Aiohttp: usage of multidict for response headers CamelCases names and results in information loss

Created on 31 Jan 2017 · 18Comments · Source: aio-libs/aiohttp

Long story short

aiohttp uses a multidict.CIMultiDict to store the response headers, however this class does not preserve the casing of the headers. Further raw_headers is not raw in that it upper()s the key names.

Expected behaviour

aiohttp headers should behave like case insensitive dict however it should preserve the original case as otherwise there's information loss.

Actual behaviour

aiohttp's headers end up getting CamelCased

Steps to reproduce

do aiohttp request with lowercase header names and notice how response headers get camel cased.
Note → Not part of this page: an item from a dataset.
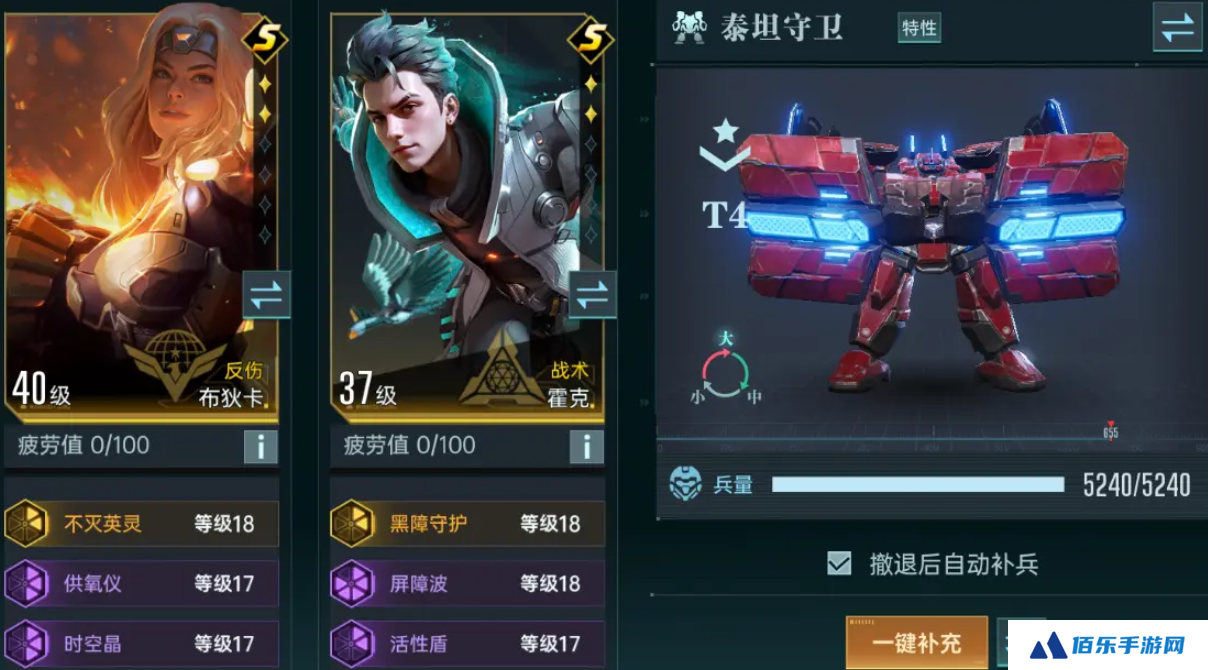
Task: Click the 不灭英灵 skill hexagon icon
Action: [25, 523]
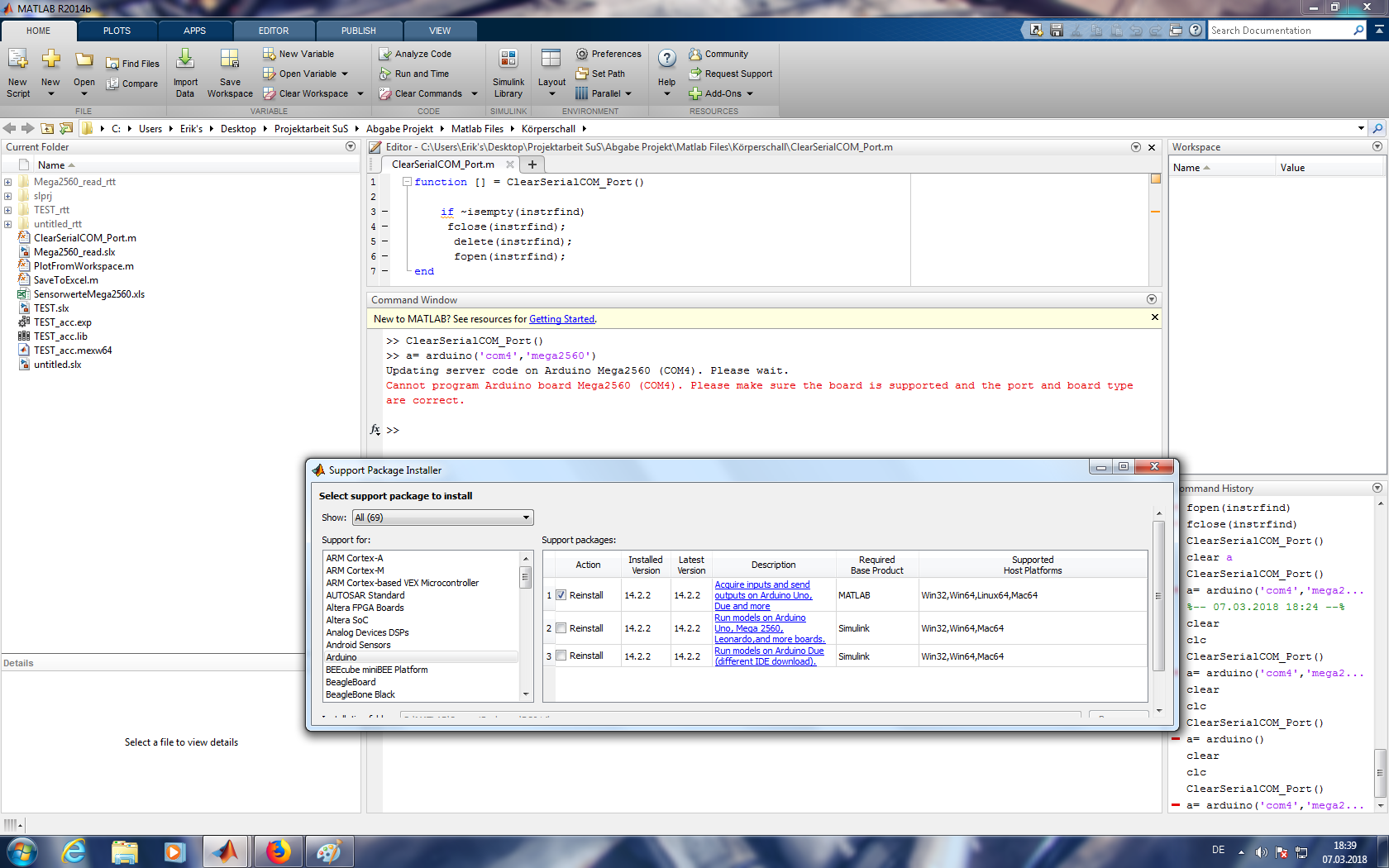
Task: Click the Getting Started link
Action: 561,319
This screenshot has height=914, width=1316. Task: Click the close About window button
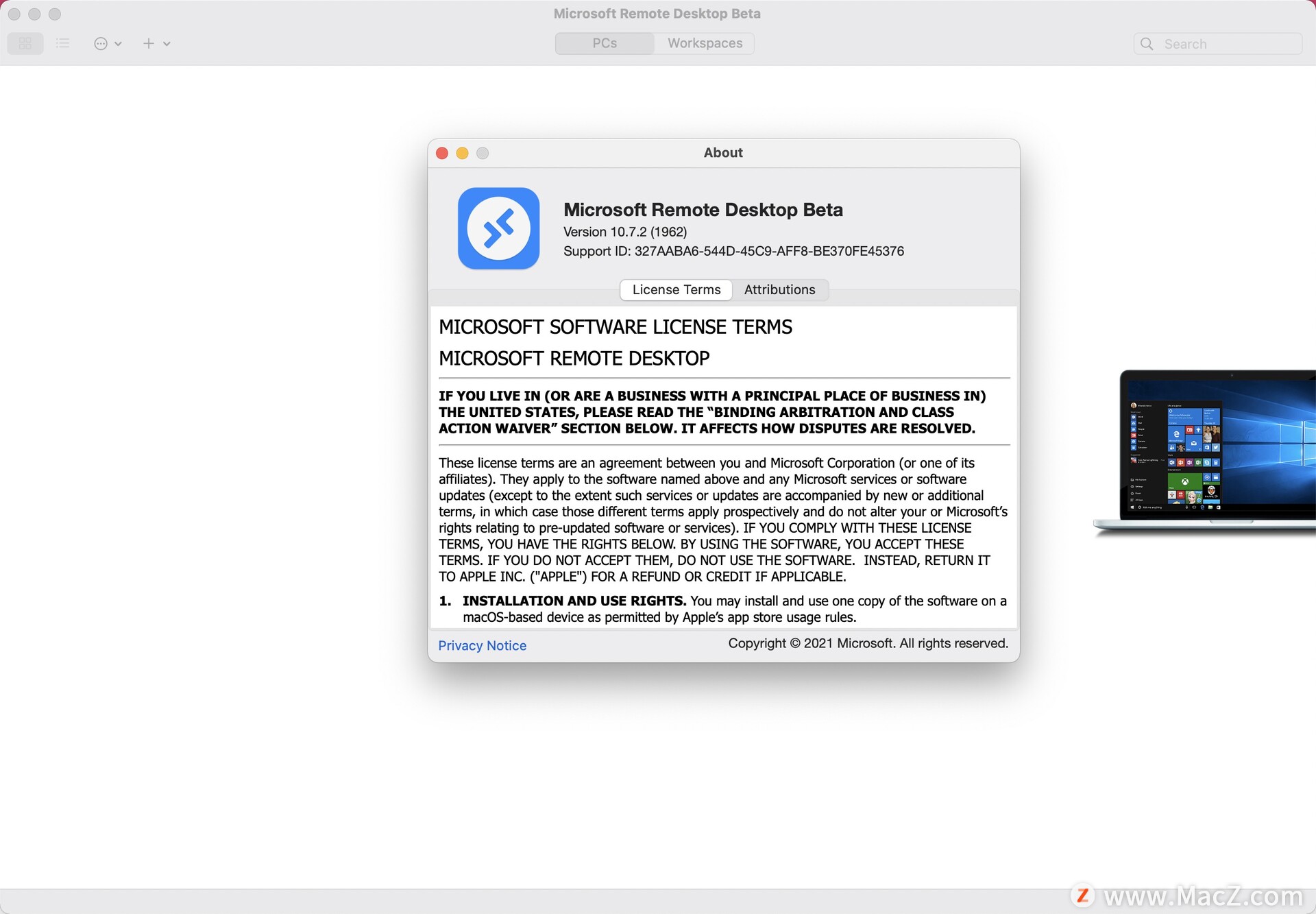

Also not following example:

>>> import multidict
>>> foo = multidict.CIMultiDict()
>>> foo['location'] = 1
>>> dict(foo)
{'Location': 1}

Your environment

all

outdated

Source

thehesiod

👍2

All 18 comments

note: raw_headers is a NOT a work-around as aiohttp .upper()'s all the names: https://github.com/KeepSafe/aiohttp/blob/master/aiohttp/protocol.py#L87 :(

thehesiod on 1 Feb 2017

@asvetlov why do we do two transformations on headers?

fafhrd91 on 1 Feb 2017

@thehesiod aiohttp does not alter raw_headers anymore. is it enough?

fafhrd91 on 16 Feb 2017

👍1

thanks!

thehesiod on 16 Feb 2017

this is still broken, aiohttp is still .upper()'ing all the header names: https://github.com/KeepSafe/aiohttp/blob/master/aiohttp/protocol.py#L87 I think aiohttp should switch to a better CaseInsensitiveDict that preserves the case. This is what botocore uses for reference: https://github.com/boto/botocore/blob/develop/botocore/vendored/requests/packages/urllib3/_collections.py#L107

which gets eventually passed to: https://github.com/boto/botocore/blob/develop/botocore/vendored/requests/structures.py#L14

I've fixed this below, however I really think a better CIMultiDict impl should be used.

thehesiod on 7 Mar 2017

btw, let me know what you guys think about this. Ends up I don't need it for aiobotocore as we have a workaround so this is just a nice to have.

thehesiod on 8 Mar 2017

I think multidict should not change case.

fafhrd91 on 14 Mar 2017

👍1

@fafhrd91:

>>> dict(CIMultiDict({'FOO': 1, 'foo2': 2}))
{'Foo2': 2, 'Foo': 1}

pretty "interesting" behavior. Not what I would expect

thehesiod on 14 Mar 2017

I agree

fafhrd91 on 14 Mar 2017

We can implement a case-insensitive dict by a dict UPPER_CASE_KEY => (Origin_Key, value) e.g.

{"CONTENT-TYPE": ("Content-Type", "text/plain")}

and override interfaces like __getitem__ and items() to act like a normal dictionary. When using hash search, use the upper-cased key; when iterating, use the normal key.

hubo1016 on 24 Mar 2017

That's question for multidict package, but remember for http headers we should be able to add multiple entries with same key. But I agree we should preserve header case.

fafhrd91 on 24 Mar 2017

@fafhrd91 Hmm, I believe use the same technique on a MultiDict will just do the trick - like
[("SET-COOKIE", ("Set-Cookie", "a=b")), ("SET-COOKIE", ("set-cookie", "c=d"))]. Then we override the getone() and getall() interface to do an extra [v[1] for v in items]. For items, it should return [("Set-Cookie", "a=b"), ("set-cookie", "c=d")] as expected.

hubo1016 on 24 Mar 2017

👍1

Let's move our conversation to multidict repo

fafhrd91 on 24 Mar 2017

Also I would like to speed up multidict

fafhrd91 on 24 Mar 2017

is there a link to an issue against multdict? I think if multidict were implemented optimally it shouldn't need cython.

thehesiod on 5 Jun 2017

There is no multidict issue.
I don't believe in fast multidict implementation without C Extensions.

asvetlov on 5 Jun 2017

Multidict 3.0+ preserves key casing

asvetlov on 30 Jun 2017

👍1

This thread has been automatically locked since there has not been
any recent activity after it was closed. Please open a [new issue] for
related bugs.

If you feel like there's important points made in this discussion,
please include those exceprts into that [new issue].